Whereas the causes of prion diseases that are genetically inherited or acquired by infection have been extensively studied and now quite well known, the cause of sporadic prion diseases is still a topic of speculation.⁴¹ Among the many mechanisms that have been proposed to provoke sporadic prion disease, the mechanism that is supported by the most compelling evidence is a mechanism in which malfunction of the so called quality control complex in cells is responsible for initiation of the disease.⁴² The cellular quality control complex acts like a set of enzymes which assist newly synthesized polypeptides to “grow” to their proper conformation and also play a role in disposal of those polypeptides that fail to adopt the native structure. Therefore, a lowered efficiency of the quality control complex, perhaps due to aging or if the quality control complex becomes overwhelmed by excessive protein production, may result in errors in protein folding occurring and the production of misfolded proteins.
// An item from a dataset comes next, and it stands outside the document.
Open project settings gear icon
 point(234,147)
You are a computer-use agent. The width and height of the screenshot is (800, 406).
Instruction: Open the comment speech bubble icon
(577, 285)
One of the inherited prion diseases is Gerstmann–Sträussler–Scheinker disease (GSS). GSS is caused by a pathological mutation in the prion protein gene (PRNP) located on chromosome 20.It is a very rare disease with autosomal dominant inheritance. The age of onset of GSS is relatively early but the disease progresses slowly with an average illness duration of 49–57 months (until death).^43,44 The typical GSS syndrome includes prominent ataxia, gait disturbances, cognitive decline and spasticity in the lower extremities.^45,46 Rarely the syndrome may also include painful dysesthesias and visual disturbances, dystonia and myoclonus and dementia.^45,47,48 A GSS case attributable to an A133V mutation in PRNP resulted in an uncommon phenotype similar to that of progressive supranuclear palsy.⁴⁹ Several other pathological variations that cause GSS have been described. The most common mutation in PRNP is P102L, which is found in more than 80% of cases.⁵⁰ The P102L mutation was found in the original GSS pedigree.⁵¹ Other mutations in PRNP known to cause GSS include P105L, P105S, A117V, G131V, Y145*, H187R, D202N, Q212P, Q217R, M232T, and base-pairs insertions at positions 96, 192, or 216.⁵²

Recently, several GSS cases with novel PRNP mutations were reported. A 61-year-old British-born woman with no history of neurodegenerative disorder among her first-degree relatives in Australia presented with a rapidly progressive dementia. Sequencing of the PRNP gene demonstrated a V176G mutation. Subsequent Western blot analysis resulted in the detection of an 8 kDa atypical protease-resistant PrP band.⁵³ Sequencing of the PRNP gene of another GSS patient (this one in North America) revealed a 24-nucleotide insertion that when translated would result in a protein product with an 8-amino acid insertion.⁵⁴ Independent neuropathological studies of 2 GSS pedigrees with the P102L mutation obtained divergent findings.^55,56 The authors note that the variable clinical presentation of GSS patients (even those with the same PRNP mutation) makes diagnosis of GSS challenging and in some families the presence of GSS may be missed. Routine clinical and laboratory investigations, sequence analysis of the PRNP gene and post-mortem examination are recommended in all cases with a family history of any type of neuropsychiatric syndrome.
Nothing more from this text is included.